Ada pun komponen bangunan utama kota apung sendiri terdiri dari beberapa bagian. Yakni top rise, area fluktuatif, town ring, dan badan tumpu.
Top rise merupakan bagian bangunan paling atas yang menggunakan konstruksi baja sebagai struktur penangkal petir dan penangkap sinyal. Sedangkan town ring merupakan bagian bawah bangunan yang terbuat dari bahan kedap air sehingga dapat menerima gaya tekan air dengan baik.
Antara top rise dan town ring dihubungkan dengan area fluktuatif. Area ini didukung sistem pegas sehingga dapat meredam tumbukan. ”Konsepnya sama seperti kereta monorel. Jadi antara bagian atas dan bawah tidak langsung menempel. Sehingga tahan terhadap goncangan gempa. Apalagi hanya pergerakan permukaan air laut,” katanya.

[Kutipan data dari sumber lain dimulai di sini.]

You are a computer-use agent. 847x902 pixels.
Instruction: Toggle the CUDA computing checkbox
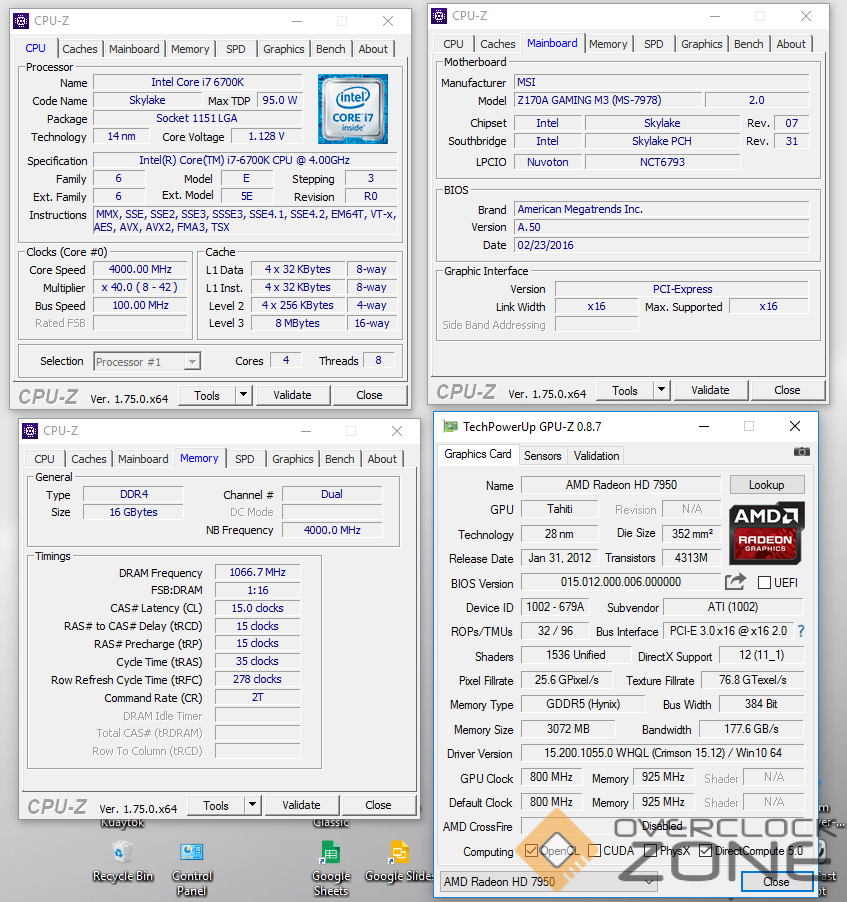(595, 851)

Pondasi kota apung tertancap di dasar laut namun bersifat floating fluktuatif terhadap pergerakan air. Efek dari pergerakan air tidak terlalu berarti dibandingkan dengan reklamasi. Sehingga pondasi tidak gampang rusak.
Konsep kota apung dirancang tanpa kendaraan pribadi karena sudah disediakan transportasi umum untuk para penghuninya. Hal tersebut untuk mewujudkan green architecture dalam rancangan kota apung yang dibuat.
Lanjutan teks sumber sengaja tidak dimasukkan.